In fall 2007, graduate student Chiara Lodi, under the guidance of the
Faculty of Architecture at the University of Parma, undertook the challenge of surveying the synagogue and some of its architectural details in order to make accurate models to use for demonstration and educational purposes.
Reverse Engineering and
Rapid Prototyping technologies thanks to the CRP’s know-how were employed because they enable the creation of a virtual and also a real gallery where sculptures and architectural details can be viewed in 3D.
It seems fitting to define the meaning of the word Synagogue before starting to analyse the building: Synagogue: from the Greek συν + αγω (syn + ago), “with” + “gathering” from which the term συναγωγη is derived, a place of gathering, hence synagogue.
Historical Events After they were thrown out of Spain in 1492, many Jews reached Modena where, in 1630 the Plague erupted. In those times of terrible crises and difficulties due to famine, wars and widespread misery, everyone, including the Duke, borrowed money from the Jewish pawnshops banks pawning their belongings. The plague did not spare the Jews and decimated their number but they still had a lot of items pawned that belonged to dead Christians. The Conservatives requested a law to require such items (without any money passing hands) and to have measures against Jews who possessed “grandi quantità di oro e d’argento, e mobilie, che non vi sarà mai che ne riscuota” (“great quantities of gold and silver as well as furniture, with no one alive to claim them”).
Thus, in 1638 the
Estensi, who had hemmed and hawed till then, ended up by giving in to what the people and the catholic church demanded and set up the Modena ghetto by the will of
Duke Francis I. This was the beginning of a dark period which lasted for more than 200 years.

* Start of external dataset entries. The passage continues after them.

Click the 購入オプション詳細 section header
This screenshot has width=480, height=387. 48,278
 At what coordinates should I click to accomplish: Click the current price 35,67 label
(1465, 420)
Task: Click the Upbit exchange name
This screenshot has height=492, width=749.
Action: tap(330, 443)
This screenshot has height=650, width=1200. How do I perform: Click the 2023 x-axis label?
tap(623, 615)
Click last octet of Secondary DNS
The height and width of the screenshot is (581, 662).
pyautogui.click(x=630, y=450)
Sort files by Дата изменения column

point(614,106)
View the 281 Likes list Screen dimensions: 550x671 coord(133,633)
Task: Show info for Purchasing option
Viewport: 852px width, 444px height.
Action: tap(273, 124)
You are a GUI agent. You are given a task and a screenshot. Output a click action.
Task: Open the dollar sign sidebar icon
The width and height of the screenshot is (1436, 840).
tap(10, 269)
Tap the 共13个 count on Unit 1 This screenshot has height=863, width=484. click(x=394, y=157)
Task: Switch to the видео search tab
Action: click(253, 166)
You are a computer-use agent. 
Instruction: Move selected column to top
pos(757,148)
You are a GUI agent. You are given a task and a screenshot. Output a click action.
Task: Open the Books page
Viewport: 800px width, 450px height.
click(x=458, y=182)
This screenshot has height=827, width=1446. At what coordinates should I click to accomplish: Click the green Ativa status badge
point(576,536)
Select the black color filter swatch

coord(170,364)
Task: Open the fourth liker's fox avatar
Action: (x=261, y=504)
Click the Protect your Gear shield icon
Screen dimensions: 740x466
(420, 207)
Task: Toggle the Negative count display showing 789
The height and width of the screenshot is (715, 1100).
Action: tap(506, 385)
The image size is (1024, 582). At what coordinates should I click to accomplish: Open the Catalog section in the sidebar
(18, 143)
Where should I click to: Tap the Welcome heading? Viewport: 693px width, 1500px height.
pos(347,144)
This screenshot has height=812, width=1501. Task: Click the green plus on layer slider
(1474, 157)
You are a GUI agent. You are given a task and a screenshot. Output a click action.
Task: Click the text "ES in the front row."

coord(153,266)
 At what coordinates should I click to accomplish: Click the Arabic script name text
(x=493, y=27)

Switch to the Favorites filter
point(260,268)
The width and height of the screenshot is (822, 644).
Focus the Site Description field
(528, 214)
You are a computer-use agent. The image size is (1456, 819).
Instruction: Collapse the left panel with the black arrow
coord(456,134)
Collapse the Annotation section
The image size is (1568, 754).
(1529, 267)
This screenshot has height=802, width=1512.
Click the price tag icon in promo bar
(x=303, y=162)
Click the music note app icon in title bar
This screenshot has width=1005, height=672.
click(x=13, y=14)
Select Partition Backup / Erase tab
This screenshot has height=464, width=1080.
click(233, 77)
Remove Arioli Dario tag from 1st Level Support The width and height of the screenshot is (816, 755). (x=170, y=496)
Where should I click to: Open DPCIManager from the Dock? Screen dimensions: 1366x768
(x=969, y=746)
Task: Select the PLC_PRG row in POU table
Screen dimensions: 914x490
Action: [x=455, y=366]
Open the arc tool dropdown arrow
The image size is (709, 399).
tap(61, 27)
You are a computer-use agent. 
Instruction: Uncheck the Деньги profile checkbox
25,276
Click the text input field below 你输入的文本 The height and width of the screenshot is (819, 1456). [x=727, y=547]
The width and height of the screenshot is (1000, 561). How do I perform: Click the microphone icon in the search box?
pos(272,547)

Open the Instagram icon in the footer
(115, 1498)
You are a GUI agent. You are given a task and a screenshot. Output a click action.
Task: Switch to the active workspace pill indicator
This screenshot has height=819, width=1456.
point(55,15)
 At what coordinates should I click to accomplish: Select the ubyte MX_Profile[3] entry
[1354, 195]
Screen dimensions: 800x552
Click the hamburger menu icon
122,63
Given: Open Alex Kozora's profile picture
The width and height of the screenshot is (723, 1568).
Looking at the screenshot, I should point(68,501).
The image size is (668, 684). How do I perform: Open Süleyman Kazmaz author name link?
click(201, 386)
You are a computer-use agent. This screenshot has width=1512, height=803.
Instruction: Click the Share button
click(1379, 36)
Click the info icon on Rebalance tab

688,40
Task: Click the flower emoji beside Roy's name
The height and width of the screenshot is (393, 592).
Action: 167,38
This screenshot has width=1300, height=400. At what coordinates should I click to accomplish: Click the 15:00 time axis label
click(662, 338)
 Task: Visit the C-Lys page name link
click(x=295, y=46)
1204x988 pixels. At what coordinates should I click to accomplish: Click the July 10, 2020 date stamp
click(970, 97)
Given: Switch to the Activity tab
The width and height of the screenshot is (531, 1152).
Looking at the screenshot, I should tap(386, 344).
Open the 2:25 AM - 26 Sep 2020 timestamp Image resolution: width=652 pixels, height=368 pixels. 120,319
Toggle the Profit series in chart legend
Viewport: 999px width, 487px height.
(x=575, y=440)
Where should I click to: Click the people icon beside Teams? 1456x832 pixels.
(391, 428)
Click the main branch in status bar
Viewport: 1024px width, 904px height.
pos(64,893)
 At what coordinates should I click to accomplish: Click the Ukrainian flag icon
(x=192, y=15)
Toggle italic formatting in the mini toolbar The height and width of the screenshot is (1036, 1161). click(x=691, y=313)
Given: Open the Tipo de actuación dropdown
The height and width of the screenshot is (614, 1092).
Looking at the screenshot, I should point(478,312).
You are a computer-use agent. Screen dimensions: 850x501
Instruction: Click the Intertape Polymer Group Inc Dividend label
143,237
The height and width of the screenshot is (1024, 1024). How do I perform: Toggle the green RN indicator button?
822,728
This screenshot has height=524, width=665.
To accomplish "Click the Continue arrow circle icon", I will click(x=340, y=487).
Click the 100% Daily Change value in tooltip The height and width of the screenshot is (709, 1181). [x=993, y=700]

In 1859 all the persecuting laws were definitively abolished and the ghetto was opened. The Jews of Modena once again had rights equal to those of all the other townsfolk and it was subsequently decided to build a Synagogue where they could officiate freely without harassment or restrictions and which would be a “worthy and dignified building”.
On 29th June 1869, Major
Cesare Rovighi, a person of note in the Modena Jewish community, wrote to the Ornato Commission of the Modena Town-Hall: ‘
I have the honour of presenting…a drawing for the building of a new Israeli temple in Contrada Coltellini’, on behalf of the Commission for erecting the new Temple’.
With his request he enclosed the drawing signed by the designer,
Ludovico Maglietta.
Several alterations were made to the original design up until the final one was drawn up and the temple built.